═══ Provided records ═══

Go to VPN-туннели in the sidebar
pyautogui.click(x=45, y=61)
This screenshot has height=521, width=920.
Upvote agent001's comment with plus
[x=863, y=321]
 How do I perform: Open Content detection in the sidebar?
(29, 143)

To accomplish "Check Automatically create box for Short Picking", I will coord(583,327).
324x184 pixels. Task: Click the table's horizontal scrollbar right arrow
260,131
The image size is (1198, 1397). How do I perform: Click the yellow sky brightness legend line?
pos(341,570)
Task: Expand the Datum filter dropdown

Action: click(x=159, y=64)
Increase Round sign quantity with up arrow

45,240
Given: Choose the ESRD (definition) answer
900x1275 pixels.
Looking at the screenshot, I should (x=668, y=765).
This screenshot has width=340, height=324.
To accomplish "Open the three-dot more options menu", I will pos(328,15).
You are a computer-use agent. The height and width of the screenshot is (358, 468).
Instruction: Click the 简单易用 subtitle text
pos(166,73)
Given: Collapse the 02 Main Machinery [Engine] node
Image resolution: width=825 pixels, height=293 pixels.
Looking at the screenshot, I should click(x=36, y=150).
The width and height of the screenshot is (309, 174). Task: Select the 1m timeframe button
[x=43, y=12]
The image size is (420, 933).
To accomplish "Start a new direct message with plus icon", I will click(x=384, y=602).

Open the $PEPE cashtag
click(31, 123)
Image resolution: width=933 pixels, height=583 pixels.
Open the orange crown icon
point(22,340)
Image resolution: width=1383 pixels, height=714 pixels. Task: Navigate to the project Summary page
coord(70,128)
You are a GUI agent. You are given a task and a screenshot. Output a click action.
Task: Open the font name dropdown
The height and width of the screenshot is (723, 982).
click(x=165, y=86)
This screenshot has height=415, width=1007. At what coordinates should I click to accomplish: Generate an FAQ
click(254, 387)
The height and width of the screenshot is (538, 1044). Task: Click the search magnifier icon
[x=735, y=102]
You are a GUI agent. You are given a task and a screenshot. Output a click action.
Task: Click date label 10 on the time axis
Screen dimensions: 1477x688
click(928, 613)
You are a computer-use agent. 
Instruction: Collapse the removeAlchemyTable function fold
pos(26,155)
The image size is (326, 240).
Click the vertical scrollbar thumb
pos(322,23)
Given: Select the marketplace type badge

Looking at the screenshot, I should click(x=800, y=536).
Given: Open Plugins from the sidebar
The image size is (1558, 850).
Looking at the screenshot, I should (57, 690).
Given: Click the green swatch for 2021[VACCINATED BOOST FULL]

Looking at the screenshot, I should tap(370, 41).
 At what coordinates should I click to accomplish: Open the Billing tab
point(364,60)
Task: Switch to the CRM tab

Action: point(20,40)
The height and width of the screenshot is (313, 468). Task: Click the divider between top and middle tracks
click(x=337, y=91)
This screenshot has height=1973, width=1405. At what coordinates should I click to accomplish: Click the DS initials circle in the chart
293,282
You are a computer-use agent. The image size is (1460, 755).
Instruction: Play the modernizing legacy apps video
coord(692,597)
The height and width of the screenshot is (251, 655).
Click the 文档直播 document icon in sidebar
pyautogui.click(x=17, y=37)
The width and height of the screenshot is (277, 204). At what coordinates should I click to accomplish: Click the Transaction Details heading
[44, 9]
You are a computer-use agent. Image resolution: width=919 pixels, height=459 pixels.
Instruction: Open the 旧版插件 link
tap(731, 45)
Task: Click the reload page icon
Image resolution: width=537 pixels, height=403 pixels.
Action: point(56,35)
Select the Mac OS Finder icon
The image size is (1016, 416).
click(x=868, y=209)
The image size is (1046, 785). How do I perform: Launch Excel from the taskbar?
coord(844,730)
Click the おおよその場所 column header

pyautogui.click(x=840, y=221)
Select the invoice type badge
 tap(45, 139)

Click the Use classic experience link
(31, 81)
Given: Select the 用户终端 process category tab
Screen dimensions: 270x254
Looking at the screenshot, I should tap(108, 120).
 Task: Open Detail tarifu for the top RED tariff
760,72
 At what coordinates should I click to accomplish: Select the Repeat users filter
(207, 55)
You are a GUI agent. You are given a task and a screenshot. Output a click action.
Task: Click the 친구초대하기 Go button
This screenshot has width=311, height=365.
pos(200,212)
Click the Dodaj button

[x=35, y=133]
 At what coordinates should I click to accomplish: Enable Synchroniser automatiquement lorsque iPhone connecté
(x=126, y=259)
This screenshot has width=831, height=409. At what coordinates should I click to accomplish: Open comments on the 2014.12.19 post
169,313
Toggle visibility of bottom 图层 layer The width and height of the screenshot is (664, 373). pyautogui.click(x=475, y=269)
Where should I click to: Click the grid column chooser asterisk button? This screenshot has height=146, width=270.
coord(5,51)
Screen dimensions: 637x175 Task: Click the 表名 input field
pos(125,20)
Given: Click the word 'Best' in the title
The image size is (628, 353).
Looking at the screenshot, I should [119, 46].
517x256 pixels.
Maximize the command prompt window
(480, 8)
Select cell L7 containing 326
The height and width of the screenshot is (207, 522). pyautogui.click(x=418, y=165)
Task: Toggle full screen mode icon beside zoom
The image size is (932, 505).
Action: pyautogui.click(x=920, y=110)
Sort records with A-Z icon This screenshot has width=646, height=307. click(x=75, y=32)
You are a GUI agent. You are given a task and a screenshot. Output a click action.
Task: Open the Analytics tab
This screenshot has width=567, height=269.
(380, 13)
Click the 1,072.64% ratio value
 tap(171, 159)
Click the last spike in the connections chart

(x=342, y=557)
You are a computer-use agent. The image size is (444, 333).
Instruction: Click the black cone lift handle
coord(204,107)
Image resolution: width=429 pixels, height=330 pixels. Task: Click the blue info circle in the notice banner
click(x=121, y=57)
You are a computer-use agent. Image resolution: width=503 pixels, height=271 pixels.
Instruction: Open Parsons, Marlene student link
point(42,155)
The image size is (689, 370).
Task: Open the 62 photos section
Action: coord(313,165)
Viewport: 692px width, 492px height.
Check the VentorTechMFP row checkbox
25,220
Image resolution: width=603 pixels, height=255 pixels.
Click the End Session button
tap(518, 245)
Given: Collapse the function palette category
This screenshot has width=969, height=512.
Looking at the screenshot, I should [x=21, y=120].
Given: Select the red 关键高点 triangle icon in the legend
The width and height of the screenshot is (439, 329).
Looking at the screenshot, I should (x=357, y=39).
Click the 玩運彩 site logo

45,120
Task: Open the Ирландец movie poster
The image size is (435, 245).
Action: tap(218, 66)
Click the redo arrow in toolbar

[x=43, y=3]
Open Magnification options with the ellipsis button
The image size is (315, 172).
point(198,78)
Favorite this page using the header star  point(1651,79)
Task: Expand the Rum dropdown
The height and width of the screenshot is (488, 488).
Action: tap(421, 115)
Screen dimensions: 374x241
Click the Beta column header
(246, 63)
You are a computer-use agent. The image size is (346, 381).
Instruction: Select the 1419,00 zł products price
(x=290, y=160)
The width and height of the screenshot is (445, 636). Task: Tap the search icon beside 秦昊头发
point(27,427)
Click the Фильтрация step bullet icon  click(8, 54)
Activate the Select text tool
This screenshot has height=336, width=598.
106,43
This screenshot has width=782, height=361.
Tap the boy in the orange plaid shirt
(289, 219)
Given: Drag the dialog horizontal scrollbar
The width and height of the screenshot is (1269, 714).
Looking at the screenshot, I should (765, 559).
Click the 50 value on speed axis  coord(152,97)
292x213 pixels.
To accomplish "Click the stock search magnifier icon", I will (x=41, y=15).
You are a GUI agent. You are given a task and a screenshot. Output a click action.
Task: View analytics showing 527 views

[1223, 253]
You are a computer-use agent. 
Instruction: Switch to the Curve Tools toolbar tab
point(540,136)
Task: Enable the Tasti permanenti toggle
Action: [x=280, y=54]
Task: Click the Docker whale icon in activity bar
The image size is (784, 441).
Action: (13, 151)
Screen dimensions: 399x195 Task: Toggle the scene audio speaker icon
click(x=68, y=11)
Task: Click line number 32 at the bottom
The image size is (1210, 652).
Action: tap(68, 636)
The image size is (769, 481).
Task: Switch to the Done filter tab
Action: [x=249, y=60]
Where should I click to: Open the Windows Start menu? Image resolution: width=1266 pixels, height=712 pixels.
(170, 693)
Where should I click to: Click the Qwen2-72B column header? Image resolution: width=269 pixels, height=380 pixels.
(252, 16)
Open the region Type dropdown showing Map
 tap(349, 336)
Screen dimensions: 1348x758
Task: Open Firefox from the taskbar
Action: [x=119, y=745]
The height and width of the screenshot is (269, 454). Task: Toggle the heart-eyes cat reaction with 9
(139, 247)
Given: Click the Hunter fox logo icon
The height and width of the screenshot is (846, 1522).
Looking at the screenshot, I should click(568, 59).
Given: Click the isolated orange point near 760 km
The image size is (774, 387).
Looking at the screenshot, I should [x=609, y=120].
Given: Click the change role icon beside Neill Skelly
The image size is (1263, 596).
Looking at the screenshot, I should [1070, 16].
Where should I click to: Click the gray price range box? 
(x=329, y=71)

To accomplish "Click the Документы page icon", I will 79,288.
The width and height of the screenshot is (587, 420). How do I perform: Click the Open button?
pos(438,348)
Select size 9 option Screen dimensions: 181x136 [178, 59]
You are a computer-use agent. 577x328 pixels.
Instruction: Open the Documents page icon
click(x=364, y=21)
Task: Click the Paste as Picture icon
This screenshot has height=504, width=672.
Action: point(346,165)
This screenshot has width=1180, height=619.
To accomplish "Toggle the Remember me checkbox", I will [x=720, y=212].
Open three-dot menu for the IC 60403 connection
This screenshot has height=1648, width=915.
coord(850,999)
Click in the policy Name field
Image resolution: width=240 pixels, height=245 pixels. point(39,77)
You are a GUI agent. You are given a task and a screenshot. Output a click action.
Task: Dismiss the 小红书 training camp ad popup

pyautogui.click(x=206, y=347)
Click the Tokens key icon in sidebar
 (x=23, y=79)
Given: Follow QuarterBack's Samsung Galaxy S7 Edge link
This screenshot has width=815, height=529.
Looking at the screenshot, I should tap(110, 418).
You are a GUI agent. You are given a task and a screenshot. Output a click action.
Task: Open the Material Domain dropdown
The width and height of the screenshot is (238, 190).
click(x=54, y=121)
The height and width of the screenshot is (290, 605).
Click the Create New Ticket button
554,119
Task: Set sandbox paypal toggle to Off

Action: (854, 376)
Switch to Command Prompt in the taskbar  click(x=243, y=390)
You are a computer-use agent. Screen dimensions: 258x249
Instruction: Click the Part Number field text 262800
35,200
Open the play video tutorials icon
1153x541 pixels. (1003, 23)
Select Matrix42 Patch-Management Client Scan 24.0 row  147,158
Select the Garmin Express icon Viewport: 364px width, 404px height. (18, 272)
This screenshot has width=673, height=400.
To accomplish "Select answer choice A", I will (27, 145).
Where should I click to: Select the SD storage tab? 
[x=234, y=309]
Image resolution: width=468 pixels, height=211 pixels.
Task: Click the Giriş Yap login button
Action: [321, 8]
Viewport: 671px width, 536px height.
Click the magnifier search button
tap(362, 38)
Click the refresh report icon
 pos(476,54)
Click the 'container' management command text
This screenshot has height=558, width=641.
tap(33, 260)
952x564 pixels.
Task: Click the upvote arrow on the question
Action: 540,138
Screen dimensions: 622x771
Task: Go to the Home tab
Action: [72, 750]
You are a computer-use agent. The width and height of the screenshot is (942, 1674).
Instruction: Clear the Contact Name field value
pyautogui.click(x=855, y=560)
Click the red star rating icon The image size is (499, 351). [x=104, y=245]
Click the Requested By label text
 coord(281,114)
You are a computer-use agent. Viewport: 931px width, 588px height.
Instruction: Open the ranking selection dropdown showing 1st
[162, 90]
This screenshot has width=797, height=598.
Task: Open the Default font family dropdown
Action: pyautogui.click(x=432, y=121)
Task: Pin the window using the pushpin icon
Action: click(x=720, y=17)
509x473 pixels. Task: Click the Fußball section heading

═══

→ **Exercise aim**
From the line containing "Task: Open the Ирландец movie poster" down to the line containing "You are a computer-use agent. The image size is (346, 381)." in the material above, reproduce every line exactly, including the two end lines.

→ **The completed task**
Task: Open the Ирландец movie poster
The image size is (435, 245).
Action: tap(218, 66)
Click the redo arrow in toolbar

[x=43, y=3]
Open Magnification options with the ellipsis button
The image size is (315, 172).
point(198,78)
Favorite this page using the header star  point(1651,79)
Task: Expand the Rum dropdown
The height and width of the screenshot is (488, 488).
Action: tap(421, 115)
Screen dimensions: 374x241
Click the Beta column header
(246, 63)
You are a computer-use agent. The image size is (346, 381).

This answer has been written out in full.